WHAT IS NEEDED ▸ The records below are to be transcribed in full, exactly as given.

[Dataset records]

──────────────────────────────

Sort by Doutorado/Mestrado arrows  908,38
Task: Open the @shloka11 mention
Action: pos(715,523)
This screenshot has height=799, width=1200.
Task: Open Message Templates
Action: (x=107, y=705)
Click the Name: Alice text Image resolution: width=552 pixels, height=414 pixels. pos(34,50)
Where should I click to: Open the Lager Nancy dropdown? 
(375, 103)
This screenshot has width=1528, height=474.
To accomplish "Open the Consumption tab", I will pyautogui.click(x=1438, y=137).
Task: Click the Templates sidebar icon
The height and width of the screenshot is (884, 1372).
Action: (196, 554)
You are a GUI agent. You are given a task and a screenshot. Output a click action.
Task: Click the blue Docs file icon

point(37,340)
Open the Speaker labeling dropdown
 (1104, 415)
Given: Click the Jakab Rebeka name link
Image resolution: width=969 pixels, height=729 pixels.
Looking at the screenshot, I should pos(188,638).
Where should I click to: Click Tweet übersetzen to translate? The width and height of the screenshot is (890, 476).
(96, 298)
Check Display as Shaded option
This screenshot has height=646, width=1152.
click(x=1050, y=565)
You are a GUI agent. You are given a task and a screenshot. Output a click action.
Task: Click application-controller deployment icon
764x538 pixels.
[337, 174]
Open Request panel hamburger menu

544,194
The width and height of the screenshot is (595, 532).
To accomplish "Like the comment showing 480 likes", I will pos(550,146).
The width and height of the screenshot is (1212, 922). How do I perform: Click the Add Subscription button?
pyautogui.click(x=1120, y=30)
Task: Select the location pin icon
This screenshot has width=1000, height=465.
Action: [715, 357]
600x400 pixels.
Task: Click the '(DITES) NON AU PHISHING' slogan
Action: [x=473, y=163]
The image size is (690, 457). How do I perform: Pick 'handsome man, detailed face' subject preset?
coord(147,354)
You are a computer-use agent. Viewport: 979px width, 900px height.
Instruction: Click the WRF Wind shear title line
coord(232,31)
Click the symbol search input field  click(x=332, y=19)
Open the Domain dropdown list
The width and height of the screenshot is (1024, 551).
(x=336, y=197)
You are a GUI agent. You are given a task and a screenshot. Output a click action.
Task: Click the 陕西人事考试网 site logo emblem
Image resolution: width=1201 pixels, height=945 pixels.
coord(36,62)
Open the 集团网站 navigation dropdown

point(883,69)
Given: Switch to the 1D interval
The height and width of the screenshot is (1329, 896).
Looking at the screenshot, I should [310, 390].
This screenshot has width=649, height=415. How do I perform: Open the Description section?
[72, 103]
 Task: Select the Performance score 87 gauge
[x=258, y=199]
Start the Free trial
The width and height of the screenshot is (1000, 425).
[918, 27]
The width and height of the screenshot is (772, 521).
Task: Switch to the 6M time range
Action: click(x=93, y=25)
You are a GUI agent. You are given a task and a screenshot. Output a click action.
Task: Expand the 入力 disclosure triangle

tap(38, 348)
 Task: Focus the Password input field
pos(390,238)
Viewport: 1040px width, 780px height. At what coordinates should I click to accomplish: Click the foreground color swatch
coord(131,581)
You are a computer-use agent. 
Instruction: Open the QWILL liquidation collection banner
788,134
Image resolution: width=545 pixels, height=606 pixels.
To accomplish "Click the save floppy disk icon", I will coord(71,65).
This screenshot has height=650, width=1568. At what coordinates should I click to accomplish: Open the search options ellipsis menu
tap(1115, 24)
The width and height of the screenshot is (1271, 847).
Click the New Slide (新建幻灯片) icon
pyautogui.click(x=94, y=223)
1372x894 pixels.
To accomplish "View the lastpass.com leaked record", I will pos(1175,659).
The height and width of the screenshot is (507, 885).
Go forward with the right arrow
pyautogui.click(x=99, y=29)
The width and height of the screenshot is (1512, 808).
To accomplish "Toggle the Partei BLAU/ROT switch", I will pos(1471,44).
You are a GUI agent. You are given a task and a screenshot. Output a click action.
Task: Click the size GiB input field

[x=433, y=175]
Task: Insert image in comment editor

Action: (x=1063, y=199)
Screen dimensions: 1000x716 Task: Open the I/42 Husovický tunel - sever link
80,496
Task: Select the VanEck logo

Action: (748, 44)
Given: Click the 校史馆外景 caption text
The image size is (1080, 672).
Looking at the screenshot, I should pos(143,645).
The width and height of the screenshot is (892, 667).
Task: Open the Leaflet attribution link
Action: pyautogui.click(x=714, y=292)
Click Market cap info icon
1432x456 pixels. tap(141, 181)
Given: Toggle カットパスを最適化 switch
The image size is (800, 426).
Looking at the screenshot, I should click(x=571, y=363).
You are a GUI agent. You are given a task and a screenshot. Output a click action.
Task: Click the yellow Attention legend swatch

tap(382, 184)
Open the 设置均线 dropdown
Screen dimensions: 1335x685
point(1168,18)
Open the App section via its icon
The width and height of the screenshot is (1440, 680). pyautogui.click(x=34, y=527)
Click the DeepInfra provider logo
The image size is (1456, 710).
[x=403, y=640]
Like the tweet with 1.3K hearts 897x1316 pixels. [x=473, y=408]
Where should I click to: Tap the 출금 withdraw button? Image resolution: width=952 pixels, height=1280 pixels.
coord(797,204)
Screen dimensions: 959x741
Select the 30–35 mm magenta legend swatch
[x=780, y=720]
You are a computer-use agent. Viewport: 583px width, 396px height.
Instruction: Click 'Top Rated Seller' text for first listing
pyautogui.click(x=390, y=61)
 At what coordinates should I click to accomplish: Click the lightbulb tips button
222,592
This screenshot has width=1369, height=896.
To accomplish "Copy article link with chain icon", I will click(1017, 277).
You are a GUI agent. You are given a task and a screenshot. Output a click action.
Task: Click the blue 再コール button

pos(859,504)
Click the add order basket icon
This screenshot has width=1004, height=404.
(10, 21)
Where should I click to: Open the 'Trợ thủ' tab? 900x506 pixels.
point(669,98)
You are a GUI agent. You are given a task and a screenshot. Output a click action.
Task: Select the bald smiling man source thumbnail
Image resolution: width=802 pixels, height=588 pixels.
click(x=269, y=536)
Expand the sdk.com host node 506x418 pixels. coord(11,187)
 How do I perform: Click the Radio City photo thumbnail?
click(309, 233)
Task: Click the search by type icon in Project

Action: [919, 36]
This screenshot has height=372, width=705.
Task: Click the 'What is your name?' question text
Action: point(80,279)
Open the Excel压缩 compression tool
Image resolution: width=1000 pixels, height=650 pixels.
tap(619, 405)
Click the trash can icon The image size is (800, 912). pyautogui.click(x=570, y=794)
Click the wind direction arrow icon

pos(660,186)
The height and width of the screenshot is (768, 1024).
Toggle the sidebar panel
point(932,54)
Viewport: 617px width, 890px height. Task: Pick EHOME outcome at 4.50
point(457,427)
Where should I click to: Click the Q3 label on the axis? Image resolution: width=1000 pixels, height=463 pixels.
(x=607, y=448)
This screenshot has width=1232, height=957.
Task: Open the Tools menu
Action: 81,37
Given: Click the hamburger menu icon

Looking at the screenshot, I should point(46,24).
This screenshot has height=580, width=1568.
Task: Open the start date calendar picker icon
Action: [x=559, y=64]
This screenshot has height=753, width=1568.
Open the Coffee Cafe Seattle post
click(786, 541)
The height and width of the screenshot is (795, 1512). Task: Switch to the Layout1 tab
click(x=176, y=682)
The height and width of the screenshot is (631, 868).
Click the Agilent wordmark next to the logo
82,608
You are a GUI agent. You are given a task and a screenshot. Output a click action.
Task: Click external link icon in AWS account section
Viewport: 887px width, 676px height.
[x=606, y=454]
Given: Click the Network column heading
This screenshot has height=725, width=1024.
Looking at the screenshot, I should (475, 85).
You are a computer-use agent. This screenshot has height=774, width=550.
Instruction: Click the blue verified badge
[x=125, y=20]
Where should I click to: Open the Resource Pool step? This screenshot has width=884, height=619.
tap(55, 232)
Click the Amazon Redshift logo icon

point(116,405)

──────────────────────────────

TASK RESULT ▸
Sort by Doutorado/Mestrado arrows  908,38
Task: Open the @shloka11 mention
Action: pos(715,523)
This screenshot has height=799, width=1200.
Task: Open Message Templates
Action: (x=107, y=705)
Click the Name: Alice text Image resolution: width=552 pixels, height=414 pixels. pos(34,50)
Where should I click to: Open the Lager Nancy dropdown? 
(375, 103)
This screenshot has width=1528, height=474.
To accomplish "Open the Consumption tab", I will pyautogui.click(x=1438, y=137).
Task: Click the Templates sidebar icon
The height and width of the screenshot is (884, 1372).
Action: (196, 554)
You are a GUI agent. You are given a task and a screenshot. Output a click action.
Task: Click the blue Docs file icon

point(37,340)
Open the Speaker labeling dropdown
 (1104, 415)
Given: Click the Jakab Rebeka name link
Image resolution: width=969 pixels, height=729 pixels.
Looking at the screenshot, I should pos(188,638).
Where should I click to: Click Tweet übersetzen to translate? The width and height of the screenshot is (890, 476).
(96, 298)
Check Display as Shaded option
This screenshot has height=646, width=1152.
click(x=1050, y=565)
You are a GUI agent. You are given a task and a screenshot. Output a click action.
Task: Click application-controller deployment icon
764x538 pixels.
[337, 174]
Open Request panel hamburger menu

544,194
The width and height of the screenshot is (595, 532).
To accomplish "Like the comment showing 480 likes", I will pos(550,146).
The width and height of the screenshot is (1212, 922). How do I perform: Click the Add Subscription button?
pyautogui.click(x=1120, y=30)
Task: Select the location pin icon
This screenshot has width=1000, height=465.
Action: [715, 357]
600x400 pixels.
Task: Click the '(DITES) NON AU PHISHING' slogan
Action: [x=473, y=163]
The image size is (690, 457). How do I perform: Pick 'handsome man, detailed face' subject preset?
coord(147,354)
You are a computer-use agent. Viewport: 979px width, 900px height.
Instruction: Click the WRF Wind shear title line
coord(232,31)
Click the symbol search input field  click(x=332, y=19)
Open the Domain dropdown list
The width and height of the screenshot is (1024, 551).
(x=336, y=197)
You are a GUI agent. You are given a task and a screenshot. Output a click action.
Task: Click the 陕西人事考试网 site logo emblem
Image resolution: width=1201 pixels, height=945 pixels.
coord(36,62)
Open the 集团网站 navigation dropdown

point(883,69)
Given: Switch to the 1D interval
The height and width of the screenshot is (1329, 896).
Looking at the screenshot, I should [310, 390].
This screenshot has width=649, height=415. How do I perform: Open the Description section?
[72, 103]
 Task: Select the Performance score 87 gauge
[x=258, y=199]
Start the Free trial
The width and height of the screenshot is (1000, 425).
[918, 27]
The width and height of the screenshot is (772, 521).
Task: Switch to the 6M time range
Action: click(x=93, y=25)
You are a GUI agent. You are given a task and a screenshot. Output a click action.
Task: Expand the 入力 disclosure triangle

tap(38, 348)
 Task: Focus the Password input field
pos(390,238)
Viewport: 1040px width, 780px height. At what coordinates should I click to accomplish: Click the foreground color swatch
coord(131,581)
You are a computer-use agent. 
Instruction: Open the QWILL liquidation collection banner
788,134
Image resolution: width=545 pixels, height=606 pixels.
To accomplish "Click the save floppy disk icon", I will coord(71,65).
This screenshot has height=650, width=1568. At what coordinates should I click to accomplish: Open the search options ellipsis menu
tap(1115, 24)
The width and height of the screenshot is (1271, 847).
Click the New Slide (新建幻灯片) icon
pyautogui.click(x=94, y=223)
1372x894 pixels.
To accomplish "View the lastpass.com leaked record", I will pos(1175,659).
The height and width of the screenshot is (507, 885).
Go forward with the right arrow
pyautogui.click(x=99, y=29)
The width and height of the screenshot is (1512, 808).
To accomplish "Toggle the Partei BLAU/ROT switch", I will pos(1471,44).
You are a GUI agent. You are given a task and a screenshot. Output a click action.
Task: Click the size GiB input field

[x=433, y=175]
Task: Insert image in comment editor

Action: (x=1063, y=199)
Screen dimensions: 1000x716 Task: Open the I/42 Husovický tunel - sever link
80,496
Task: Select the VanEck logo

Action: (748, 44)
Given: Click the 校史馆外景 caption text
The image size is (1080, 672).
Looking at the screenshot, I should pos(143,645).
The width and height of the screenshot is (892, 667).
Task: Open the Leaflet attribution link
Action: pyautogui.click(x=714, y=292)
Click Market cap info icon
1432x456 pixels. tap(141, 181)
Given: Toggle カットパスを最適化 switch
The image size is (800, 426).
Looking at the screenshot, I should click(x=571, y=363).
You are a GUI agent. You are given a task and a screenshot. Output a click action.
Task: Click the yellow Attention legend swatch

tap(382, 184)
Open the 设置均线 dropdown
Screen dimensions: 1335x685
point(1168,18)
Open the App section via its icon
The width and height of the screenshot is (1440, 680). pyautogui.click(x=34, y=527)
Click the DeepInfra provider logo
The image size is (1456, 710).
[x=403, y=640]
Like the tweet with 1.3K hearts 897x1316 pixels. [x=473, y=408]
Where should I click to: Tap the 출금 withdraw button? Image resolution: width=952 pixels, height=1280 pixels.
coord(797,204)
Screen dimensions: 959x741
Select the 30–35 mm magenta legend swatch
[x=780, y=720]
You are a computer-use agent. Viewport: 583px width, 396px height.
Instruction: Click 'Top Rated Seller' text for first listing
pyautogui.click(x=390, y=61)
 At what coordinates should I click to accomplish: Click the lightbulb tips button
222,592
This screenshot has width=1369, height=896.
To accomplish "Copy article link with chain icon", I will click(1017, 277).
You are a GUI agent. You are given a task and a screenshot. Output a click action.
Task: Click the blue 再コール button

pos(859,504)
Click the add order basket icon
This screenshot has width=1004, height=404.
(10, 21)
Where should I click to: Open the 'Trợ thủ' tab? 900x506 pixels.
point(669,98)
You are a GUI agent. You are given a task and a screenshot. Output a click action.
Task: Select the bald smiling man source thumbnail
Image resolution: width=802 pixels, height=588 pixels.
click(x=269, y=536)
Expand the sdk.com host node 506x418 pixels. coord(11,187)
 How do I perform: Click the Radio City photo thumbnail?
click(309, 233)
Task: Click the search by type icon in Project

Action: [919, 36]
This screenshot has height=372, width=705.
Task: Click the 'What is your name?' question text
Action: point(80,279)
Open the Excel压缩 compression tool
Image resolution: width=1000 pixels, height=650 pixels.
tap(619, 405)
Click the trash can icon The image size is (800, 912). pyautogui.click(x=570, y=794)
Click the wind direction arrow icon

pos(660,186)
The height and width of the screenshot is (768, 1024).
Toggle the sidebar panel
point(932,54)
Viewport: 617px width, 890px height. Task: Pick EHOME outcome at 4.50
point(457,427)
Where should I click to: Click the Q3 label on the axis? Image resolution: width=1000 pixels, height=463 pixels.
(x=607, y=448)
This screenshot has width=1232, height=957.
Task: Open the Tools menu
Action: 81,37
Given: Click the hamburger menu icon

Looking at the screenshot, I should point(46,24).
This screenshot has height=580, width=1568.
Task: Open the start date calendar picker icon
Action: [x=559, y=64]
This screenshot has height=753, width=1568.
Open the Coffee Cafe Seattle post
click(786, 541)
The height and width of the screenshot is (795, 1512). Task: Switch to the Layout1 tab
click(x=176, y=682)
The height and width of the screenshot is (631, 868).
Click the Agilent wordmark next to the logo
82,608
You are a GUI agent. You are given a task and a screenshot. Output a click action.
Task: Click external link icon in AWS account section
Viewport: 887px width, 676px height.
[x=606, y=454]
Given: Click the Network column heading
This screenshot has height=725, width=1024.
Looking at the screenshot, I should (475, 85).
You are a computer-use agent. This screenshot has height=774, width=550.
Instruction: Click the blue verified badge
[x=125, y=20]
Where should I click to: Open the Resource Pool step? This screenshot has width=884, height=619.
tap(55, 232)
Click the Amazon Redshift logo icon

point(116,405)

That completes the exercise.